Pertanyaan :
Jika Anda Mengatakan Semua Perkara yang Tidak Ada di Zaman Nabi shallallahu ‘alaihi was sallam adalah Bid’ah Maka Pengeras Suara yang Anda Gunakan untuk Kajian Juga Bid’ah ?
Jawaban :
Jawaban masalah ini sebenarnya simpel/sederhana, namun perlu kami jelaskan bahwa penanya belum paham apa yang dimaksud dengan bid’ah dan ibadah. Oleh karena itu kami akan jelaskan dua hal tersebut secara ringkas.
Pertama, Bid’ah/perkara baru yang dimaksudkan dalam hadits Nabi shallallahu ‘alaihi was sallam,
إِيَّاكُمْ وَالأُمُورَ الْمُحْدَثَاتِ فَإِنَّ كُلَّ بِدْعَةٍ ضَلاَلَةٌ
“Jauhilah oleh kalian perkara-perkara baru karena sesungguhnya semua bid’ah adalah sesat”[1].
Maka yang dimaksud perkara-perkara baru (لأُمُورَ الْمُحْدَثَاتِ) dan bid’ah (بِدْعَةٍ) dalam hadits di atas adalah perkara baru dalam urusan agama dan bukanlah perkara baru dalam urusan dunia. Karena perkara-perkara baru dalam masalah dunia jika perkara tersebut bermanfaat maka padanya kebaikan demikian juga jika perkara tersebut terdapat bahaya maka perkara tersebut adalah perkara yang buruk. Akan tetapi jika perkara yang baru tersebut adalah perkara dalam agama maka seluruhnya buruk karena itulah Nabi shollallahu ‘alaihi was sallam mengatakan dalam lanjutan haditsnya,
فَإِنَّ كُلَّ بِدْعَةٍ ضَلاَلَةٌ
“Sesungguhnya semua bid’ah adalah sesat[2]”[3].

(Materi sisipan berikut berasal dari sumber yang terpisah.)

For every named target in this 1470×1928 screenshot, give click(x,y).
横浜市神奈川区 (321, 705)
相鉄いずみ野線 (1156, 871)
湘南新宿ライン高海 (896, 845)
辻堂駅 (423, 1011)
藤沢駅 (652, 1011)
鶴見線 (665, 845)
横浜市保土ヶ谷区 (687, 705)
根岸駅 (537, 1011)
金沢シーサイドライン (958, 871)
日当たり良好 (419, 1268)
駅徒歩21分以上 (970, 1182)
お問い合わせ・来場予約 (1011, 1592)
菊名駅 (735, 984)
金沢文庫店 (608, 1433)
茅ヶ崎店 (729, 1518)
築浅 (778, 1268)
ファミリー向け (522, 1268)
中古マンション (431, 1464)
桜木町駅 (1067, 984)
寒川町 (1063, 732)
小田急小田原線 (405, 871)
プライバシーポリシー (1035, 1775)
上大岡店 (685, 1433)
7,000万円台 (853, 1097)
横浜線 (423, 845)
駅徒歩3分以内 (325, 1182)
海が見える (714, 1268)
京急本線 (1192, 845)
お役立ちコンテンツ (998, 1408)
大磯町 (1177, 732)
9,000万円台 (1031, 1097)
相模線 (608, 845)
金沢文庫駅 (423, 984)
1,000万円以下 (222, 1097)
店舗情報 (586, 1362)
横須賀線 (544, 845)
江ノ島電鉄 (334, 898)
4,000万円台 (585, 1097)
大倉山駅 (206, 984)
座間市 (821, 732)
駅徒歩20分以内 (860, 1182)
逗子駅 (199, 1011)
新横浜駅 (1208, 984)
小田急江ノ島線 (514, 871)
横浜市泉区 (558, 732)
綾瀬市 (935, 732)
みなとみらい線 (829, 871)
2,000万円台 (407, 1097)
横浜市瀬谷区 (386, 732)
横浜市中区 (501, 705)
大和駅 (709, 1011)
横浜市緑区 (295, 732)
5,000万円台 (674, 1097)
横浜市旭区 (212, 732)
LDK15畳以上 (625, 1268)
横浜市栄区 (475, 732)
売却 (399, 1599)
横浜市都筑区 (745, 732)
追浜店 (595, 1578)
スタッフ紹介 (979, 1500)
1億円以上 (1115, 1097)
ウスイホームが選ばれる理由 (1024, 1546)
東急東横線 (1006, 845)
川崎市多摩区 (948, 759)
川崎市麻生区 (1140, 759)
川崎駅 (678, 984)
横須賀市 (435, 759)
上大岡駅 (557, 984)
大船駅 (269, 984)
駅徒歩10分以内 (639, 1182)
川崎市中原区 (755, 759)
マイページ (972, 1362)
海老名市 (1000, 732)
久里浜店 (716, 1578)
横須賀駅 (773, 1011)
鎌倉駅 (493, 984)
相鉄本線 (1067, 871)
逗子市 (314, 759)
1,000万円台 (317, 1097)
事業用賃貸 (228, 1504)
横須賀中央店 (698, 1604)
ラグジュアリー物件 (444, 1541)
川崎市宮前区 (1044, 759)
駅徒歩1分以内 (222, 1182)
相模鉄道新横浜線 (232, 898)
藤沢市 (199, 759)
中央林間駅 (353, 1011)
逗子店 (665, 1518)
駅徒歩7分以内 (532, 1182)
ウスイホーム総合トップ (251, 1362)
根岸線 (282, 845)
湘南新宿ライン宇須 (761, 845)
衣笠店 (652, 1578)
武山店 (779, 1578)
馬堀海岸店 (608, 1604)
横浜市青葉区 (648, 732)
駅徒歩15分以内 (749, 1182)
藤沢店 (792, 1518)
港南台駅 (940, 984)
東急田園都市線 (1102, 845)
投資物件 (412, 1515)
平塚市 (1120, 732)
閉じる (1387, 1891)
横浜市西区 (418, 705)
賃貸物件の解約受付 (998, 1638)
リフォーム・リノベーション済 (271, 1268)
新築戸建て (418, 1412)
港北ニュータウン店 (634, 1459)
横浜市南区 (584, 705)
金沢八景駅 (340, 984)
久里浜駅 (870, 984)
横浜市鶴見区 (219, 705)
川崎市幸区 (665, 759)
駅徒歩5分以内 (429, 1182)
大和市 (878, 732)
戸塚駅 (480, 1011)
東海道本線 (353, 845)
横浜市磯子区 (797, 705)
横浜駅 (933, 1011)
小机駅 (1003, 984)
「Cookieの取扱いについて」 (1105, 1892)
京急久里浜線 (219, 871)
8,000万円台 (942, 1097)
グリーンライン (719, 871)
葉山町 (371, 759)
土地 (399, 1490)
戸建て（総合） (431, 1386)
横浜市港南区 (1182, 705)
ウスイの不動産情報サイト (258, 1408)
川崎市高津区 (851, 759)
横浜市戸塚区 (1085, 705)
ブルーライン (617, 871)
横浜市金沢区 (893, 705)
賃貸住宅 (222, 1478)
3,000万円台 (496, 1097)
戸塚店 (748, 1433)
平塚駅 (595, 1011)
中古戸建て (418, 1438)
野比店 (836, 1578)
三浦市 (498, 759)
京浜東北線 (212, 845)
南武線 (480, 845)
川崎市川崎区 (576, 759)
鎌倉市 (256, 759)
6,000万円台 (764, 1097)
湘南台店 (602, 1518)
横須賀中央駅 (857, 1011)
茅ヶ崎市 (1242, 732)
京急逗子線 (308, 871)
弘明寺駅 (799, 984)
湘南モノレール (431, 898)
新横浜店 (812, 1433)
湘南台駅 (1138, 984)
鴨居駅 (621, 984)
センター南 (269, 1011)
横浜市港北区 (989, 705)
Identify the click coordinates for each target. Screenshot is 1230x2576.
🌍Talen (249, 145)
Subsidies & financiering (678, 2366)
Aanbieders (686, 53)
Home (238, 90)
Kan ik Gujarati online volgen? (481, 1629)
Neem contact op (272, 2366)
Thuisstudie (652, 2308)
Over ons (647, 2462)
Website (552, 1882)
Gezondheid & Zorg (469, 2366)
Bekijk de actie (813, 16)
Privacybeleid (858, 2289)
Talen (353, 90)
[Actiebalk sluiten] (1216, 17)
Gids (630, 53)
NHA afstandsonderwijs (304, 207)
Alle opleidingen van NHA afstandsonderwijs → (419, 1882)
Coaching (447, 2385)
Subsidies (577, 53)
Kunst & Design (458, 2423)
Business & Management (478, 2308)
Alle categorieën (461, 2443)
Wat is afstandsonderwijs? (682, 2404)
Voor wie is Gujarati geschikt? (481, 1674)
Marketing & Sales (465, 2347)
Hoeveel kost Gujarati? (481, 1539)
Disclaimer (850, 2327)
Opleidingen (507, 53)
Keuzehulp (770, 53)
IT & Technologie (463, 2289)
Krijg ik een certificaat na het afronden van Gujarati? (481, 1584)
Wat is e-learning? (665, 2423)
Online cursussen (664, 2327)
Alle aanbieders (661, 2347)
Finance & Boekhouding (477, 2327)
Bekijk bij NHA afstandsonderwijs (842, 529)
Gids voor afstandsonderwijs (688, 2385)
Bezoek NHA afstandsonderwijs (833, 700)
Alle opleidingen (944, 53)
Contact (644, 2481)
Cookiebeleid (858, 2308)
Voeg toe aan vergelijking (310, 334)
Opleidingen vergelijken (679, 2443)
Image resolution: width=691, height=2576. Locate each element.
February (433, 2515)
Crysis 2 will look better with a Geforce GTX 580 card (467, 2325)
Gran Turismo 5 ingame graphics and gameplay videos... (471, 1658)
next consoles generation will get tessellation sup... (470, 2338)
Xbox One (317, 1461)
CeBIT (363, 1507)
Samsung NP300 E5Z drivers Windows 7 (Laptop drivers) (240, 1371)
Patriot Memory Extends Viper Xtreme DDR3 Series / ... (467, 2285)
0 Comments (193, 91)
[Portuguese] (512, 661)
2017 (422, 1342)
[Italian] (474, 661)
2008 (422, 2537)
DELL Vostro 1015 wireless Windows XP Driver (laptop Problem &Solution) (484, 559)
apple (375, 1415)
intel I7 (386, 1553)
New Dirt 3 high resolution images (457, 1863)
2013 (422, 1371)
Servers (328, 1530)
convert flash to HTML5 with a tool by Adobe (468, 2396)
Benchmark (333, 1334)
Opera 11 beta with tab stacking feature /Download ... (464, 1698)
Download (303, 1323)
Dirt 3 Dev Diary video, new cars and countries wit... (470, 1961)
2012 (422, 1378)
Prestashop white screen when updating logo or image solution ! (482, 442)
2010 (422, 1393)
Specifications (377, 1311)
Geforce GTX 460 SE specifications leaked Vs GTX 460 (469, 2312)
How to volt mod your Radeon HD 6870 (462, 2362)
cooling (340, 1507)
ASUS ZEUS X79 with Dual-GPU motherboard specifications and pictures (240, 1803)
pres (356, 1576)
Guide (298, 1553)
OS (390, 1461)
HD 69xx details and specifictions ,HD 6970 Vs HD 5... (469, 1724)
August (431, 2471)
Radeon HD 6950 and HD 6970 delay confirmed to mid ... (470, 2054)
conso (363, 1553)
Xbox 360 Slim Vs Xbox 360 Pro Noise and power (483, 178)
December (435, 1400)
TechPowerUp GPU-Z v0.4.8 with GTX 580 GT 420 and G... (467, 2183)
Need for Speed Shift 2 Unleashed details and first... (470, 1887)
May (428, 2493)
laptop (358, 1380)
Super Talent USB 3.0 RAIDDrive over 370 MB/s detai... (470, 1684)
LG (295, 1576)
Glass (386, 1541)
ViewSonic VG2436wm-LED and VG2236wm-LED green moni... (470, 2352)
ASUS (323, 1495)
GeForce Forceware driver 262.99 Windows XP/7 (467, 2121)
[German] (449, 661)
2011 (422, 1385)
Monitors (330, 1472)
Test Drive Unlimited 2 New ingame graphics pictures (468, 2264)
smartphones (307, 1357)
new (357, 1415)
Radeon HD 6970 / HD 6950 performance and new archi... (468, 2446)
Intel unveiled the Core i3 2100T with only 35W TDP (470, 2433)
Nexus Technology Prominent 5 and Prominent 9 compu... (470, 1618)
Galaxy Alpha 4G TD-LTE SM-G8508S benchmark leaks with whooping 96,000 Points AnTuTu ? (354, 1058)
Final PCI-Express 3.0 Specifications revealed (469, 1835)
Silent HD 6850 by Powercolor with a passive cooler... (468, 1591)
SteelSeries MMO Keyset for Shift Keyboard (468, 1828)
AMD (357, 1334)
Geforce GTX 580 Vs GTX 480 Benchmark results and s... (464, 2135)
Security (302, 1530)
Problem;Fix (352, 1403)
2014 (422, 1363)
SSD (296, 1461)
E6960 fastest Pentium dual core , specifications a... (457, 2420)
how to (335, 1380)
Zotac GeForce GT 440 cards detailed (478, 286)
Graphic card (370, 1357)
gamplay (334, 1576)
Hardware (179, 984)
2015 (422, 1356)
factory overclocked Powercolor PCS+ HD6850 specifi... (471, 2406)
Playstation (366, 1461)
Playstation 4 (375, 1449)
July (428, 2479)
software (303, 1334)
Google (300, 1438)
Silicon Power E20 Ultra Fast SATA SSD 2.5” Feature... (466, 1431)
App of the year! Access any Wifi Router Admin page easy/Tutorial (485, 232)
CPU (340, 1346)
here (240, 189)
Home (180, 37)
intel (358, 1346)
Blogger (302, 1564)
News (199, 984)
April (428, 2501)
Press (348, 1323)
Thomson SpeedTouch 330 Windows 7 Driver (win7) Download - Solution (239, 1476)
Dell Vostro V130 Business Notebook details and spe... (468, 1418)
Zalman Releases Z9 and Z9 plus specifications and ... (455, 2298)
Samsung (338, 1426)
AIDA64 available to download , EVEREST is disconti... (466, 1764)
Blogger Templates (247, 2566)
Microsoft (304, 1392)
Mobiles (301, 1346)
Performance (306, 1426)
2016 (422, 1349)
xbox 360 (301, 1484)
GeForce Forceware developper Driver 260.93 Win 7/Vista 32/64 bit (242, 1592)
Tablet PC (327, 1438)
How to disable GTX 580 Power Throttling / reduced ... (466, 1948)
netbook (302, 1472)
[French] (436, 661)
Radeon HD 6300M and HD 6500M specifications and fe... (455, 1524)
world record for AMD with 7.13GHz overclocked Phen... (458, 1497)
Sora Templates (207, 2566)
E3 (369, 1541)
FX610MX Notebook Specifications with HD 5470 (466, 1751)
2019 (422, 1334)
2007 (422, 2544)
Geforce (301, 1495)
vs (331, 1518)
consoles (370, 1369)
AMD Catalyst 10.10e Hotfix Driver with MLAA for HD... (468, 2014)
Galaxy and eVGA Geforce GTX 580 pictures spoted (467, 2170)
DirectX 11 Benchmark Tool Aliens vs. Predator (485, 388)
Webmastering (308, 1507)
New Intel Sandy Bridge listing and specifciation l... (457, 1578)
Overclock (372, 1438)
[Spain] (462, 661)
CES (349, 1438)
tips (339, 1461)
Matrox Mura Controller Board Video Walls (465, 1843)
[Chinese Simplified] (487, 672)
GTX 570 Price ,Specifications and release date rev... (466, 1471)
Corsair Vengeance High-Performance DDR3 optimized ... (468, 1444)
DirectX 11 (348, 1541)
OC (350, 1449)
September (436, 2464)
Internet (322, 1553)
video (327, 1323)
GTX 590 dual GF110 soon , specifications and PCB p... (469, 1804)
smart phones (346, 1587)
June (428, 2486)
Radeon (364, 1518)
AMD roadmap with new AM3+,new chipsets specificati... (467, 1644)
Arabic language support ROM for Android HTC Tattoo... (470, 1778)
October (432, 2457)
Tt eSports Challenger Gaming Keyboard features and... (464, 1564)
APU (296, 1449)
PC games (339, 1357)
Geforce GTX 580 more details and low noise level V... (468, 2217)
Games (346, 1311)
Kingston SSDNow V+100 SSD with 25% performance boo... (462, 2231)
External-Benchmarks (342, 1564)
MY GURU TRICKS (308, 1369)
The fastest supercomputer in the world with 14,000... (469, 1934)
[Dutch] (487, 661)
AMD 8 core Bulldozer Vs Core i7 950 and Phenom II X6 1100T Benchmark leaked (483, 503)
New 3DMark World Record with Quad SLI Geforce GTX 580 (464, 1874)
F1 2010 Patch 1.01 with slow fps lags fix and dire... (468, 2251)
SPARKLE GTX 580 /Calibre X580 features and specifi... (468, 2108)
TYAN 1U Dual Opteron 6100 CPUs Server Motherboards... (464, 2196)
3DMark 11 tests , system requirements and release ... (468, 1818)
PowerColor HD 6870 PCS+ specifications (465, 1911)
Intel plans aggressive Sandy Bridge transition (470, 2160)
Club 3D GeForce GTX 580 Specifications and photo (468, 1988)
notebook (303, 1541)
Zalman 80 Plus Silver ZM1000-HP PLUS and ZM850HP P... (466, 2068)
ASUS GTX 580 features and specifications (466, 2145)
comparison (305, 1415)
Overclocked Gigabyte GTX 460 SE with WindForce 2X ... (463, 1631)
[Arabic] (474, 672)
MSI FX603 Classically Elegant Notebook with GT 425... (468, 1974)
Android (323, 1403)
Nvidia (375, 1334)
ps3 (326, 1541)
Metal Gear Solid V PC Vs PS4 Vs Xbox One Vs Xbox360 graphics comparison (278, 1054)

Demikian juga dijelaskan dalam hadits yang lain bahwa bid’ah yang terlarang adalah bid’ah dalam masalah agama bukan bid’ah dalam masalah dunia sebagaimana sabda Nabi shollallahu ‘alaihi was sallam,
مَنْ أَحْدَثَ فِى أَمْرِنَا هَذَا مَا لَيْسَ مِنْهُ فَهُوَ رَدٌّ
“Barangsiapa membuat suatu perkara baru dalam urusan kami ini yang tidak ada asalnya, maka perkara tersebut tertolak”[4].
Hadits ini juga memiliki lafadz hadits lain yang disebutkan Ibnu Rojab dalam kitabnya,
مَنْ أَحْدَثَ فِى دِيْنِنَا مَا لَيْسَ فِيهِ فَهُوَ رَدٌّ
“Barangsiapa yang mengadakan suatu hal yang baru dalam masalah agama kami maka perkara tersebut tertolak/tidak diterima”[5].
Dengan dua penjelasan di atas maka jelaslah bagi kita sejelas-jelasnya bahwa perkara baru yang tercela dan sesat adalah perkara baru dalam urusan agama.
Kedua, Ketahuilah, para ulama menjadikan perkara ibadah menjadi dua macam. Macam pertama adalah ibadah yang murni ibadah (ibadah mahdhoh). Ibadah yang satu ini harus melalui wahyu, tanpa wahyu seseorang tidak mungkin mengamalkannya. Contohnya adalah shalat, puasa, dan dzikir. Ibadah jenis pertama ini tidak boleh seseorang membuat kreasi baru di dalamnya. Sedangkan macam kedua adalah ibadah bukan murni ibadah (ghoiru mahdhoh). Macam kedua ini, asalnya adalah perkara mubah atau perkara dunia. Namun karena diniatkan untuk ibadah, maka bernilai pahala. Seperti berdagang, jika diniatkan ikhlas karena Allah untuk menghidupi keluarga, bukan semata-mata untuk cari penghidupan, maka nantinya bernilai pahala.[6]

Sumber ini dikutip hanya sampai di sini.